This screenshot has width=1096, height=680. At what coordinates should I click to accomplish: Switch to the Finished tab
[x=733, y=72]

·····

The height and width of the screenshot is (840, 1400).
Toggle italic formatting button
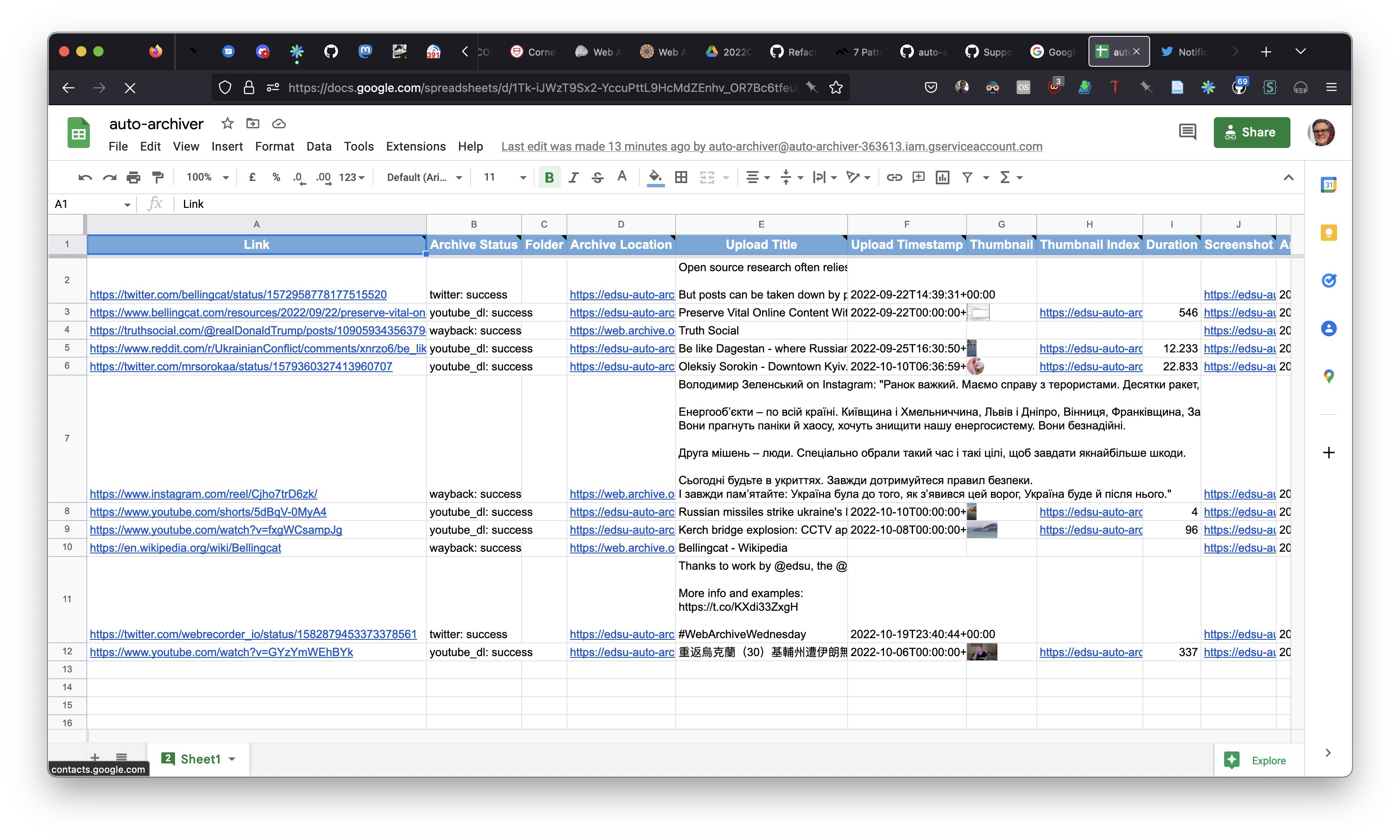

·····

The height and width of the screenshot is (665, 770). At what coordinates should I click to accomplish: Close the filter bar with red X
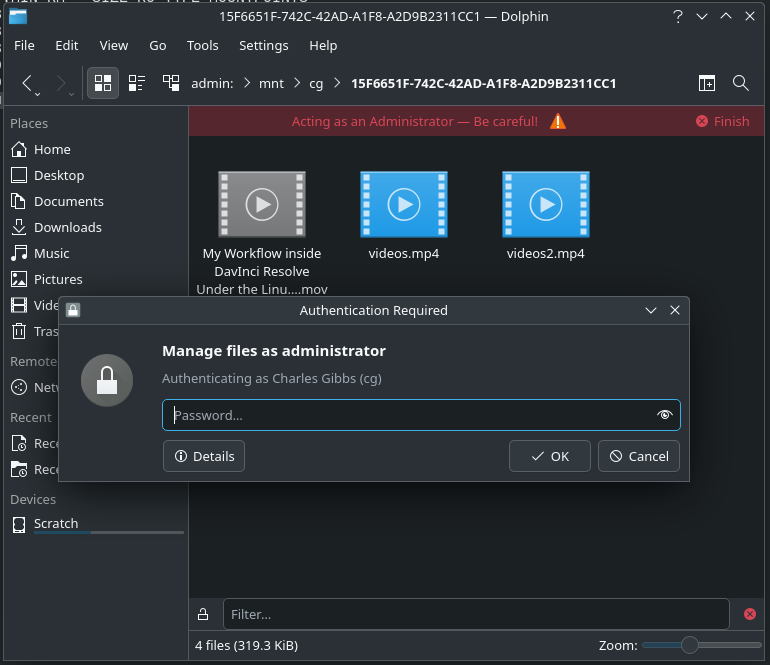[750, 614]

·····

__Compito da svolgere__: Puoi trascrivere fedelmente le righe del materiale, cominciando da quella che contiene "The height and width of the screenshot is (840, 1400)." e proseguendo fino a quella che contiene "Toggle italic formatting button", entrambe comprese?

__Risposta completa__:
The height and width of the screenshot is (840, 1400).
Toggle italic formatting button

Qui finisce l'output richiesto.